Two quick corrections on the assumptions, though. My SSH runs on a custom port behind a firewall, not open on 22. And the boxes are not EOL CentOS 7: turin is AlmaLinux 8.10 and the others are fresh AlmaLinux and Rocky 9 installs. The "5 years" is how long I have run CWP, not the age of the OS.

To be honest, I do not know my exact entry point, and I am not going to pretend I do. The panel CVEs are ruled out, and the foothold was found too late to prove the vector (the June access logs had already rotated). It was likely something the panel does not patch, or an earlier window before I was current. The one lead I am still looking at is my own Roundcube, which was on an old version and exposed on 2095/2096, and which the panel updater does not keep current (even the version it ships is still behind on CVE-2025-49113). I have closed those ports either way. But that is a hypothesis, not a proven entry.

What I can say for certain is that being current on the panel did not protect me, and the backdoor that got planted survived everything. It is a gsocket reverse shell running as a systemd service disguised as a kernel thread, and CWP's own cleanup never removes it.

That cleanup is the tell. CWP shipped temp_hacker_check to the whole fleet in 1239. There is no CVE for it, because it is not a patch, it is an eviction script: it strips the IPCsi58x attacker key, null routes gsocket[.]io in /etc/hosts, and locks the operator account. You do not push that to every server unless you already know a lot of patched boxes are still carrying the backdoor. Patching closes the door. It does not evict someone already inside.

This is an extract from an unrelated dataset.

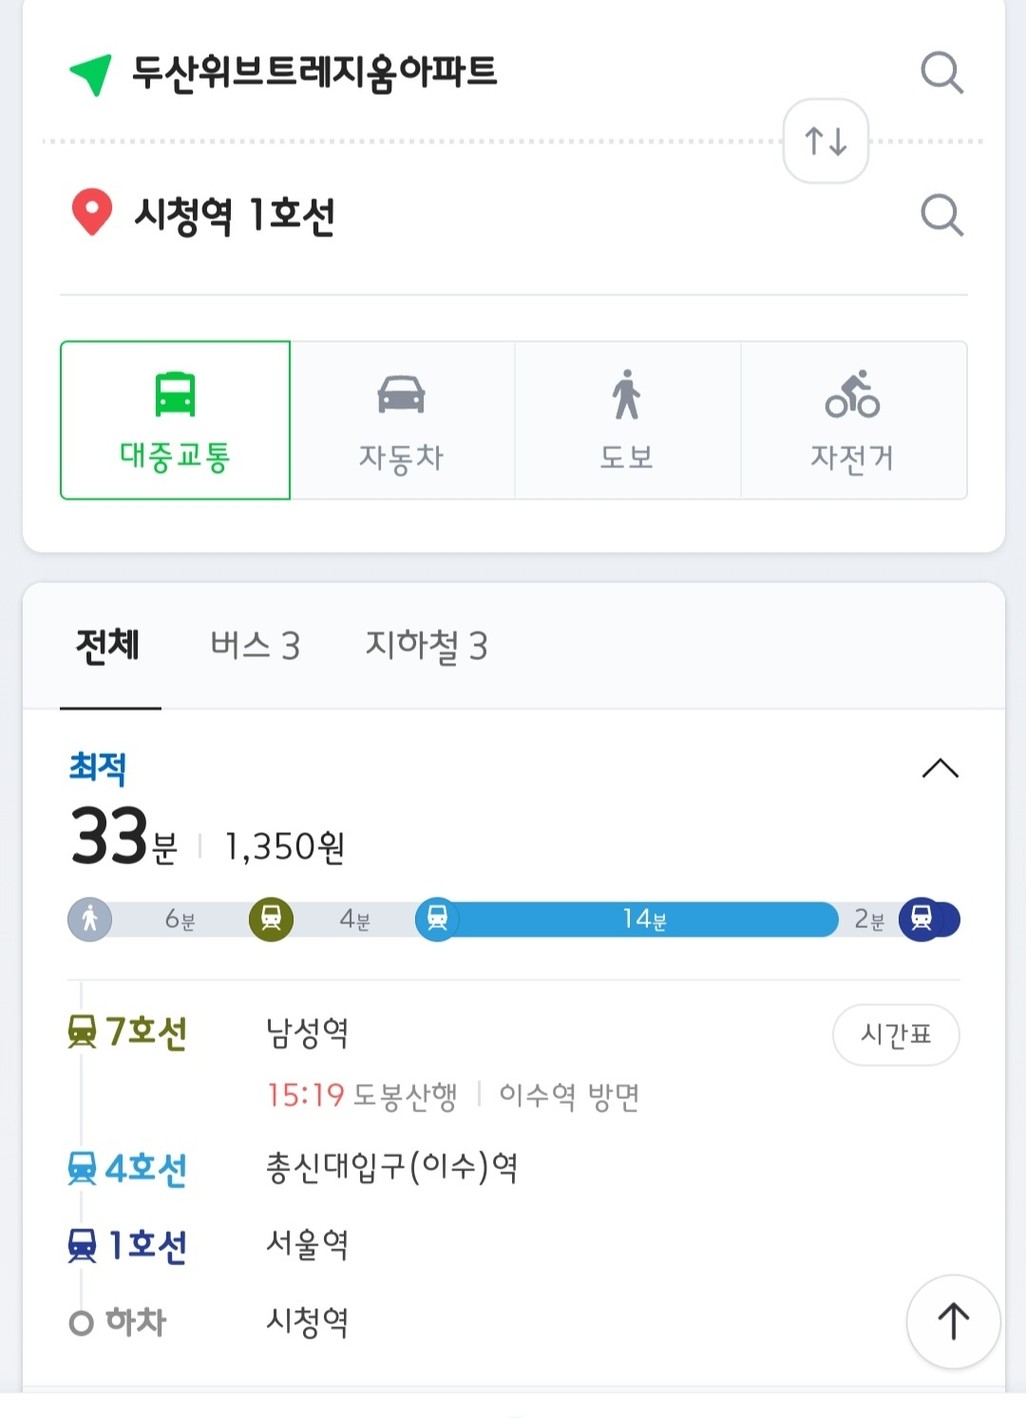Search destination using second magnifier icon
This screenshot has width=1026, height=1418.
click(941, 215)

So I am dropping the claim that a CVE was my way in, you were right about that. I am not replacing it with another guess dressed up as fact. What holds is the persistence, the IOCs, and the detector, and the plain fact that a patched box is not a clean box. I have corrected the linked writeup accordingly.

Offline
***
Re: CVE-2025-48703 + CVE-2026-57517: the gsocket systemd backdoor CWP's
« Reply #11 on: July 09, 2026, 11:41:57 PM »
The issue with the 'temp_hacker_check' script's SSH key removal process is that the script is poorly coded; it removes SSH keys for a specific list of users, including the 'operator' user, which shares the same home directory as the 'root' user (/root).
By deleting the contents of the .ssh directory from 'operator' user, it inadvertently deletes the contents of /root/.ssh.
Therefore, rather than modifying the script itself, a simple and effective solution for future versions is to change the 'operator' user's home directory:
Code: [Select]
# usermod -d /root/operator operator
The 'operator' user is a standard user created by Linux long ago specifically for backups. It is created with the same user ID as root (0) but uses an unprivileged shell; this change does not affect server operations.
I implemented this modification on my servers six days ago; it is working well, and the 'root' user's SSH keys are no longer being deleted.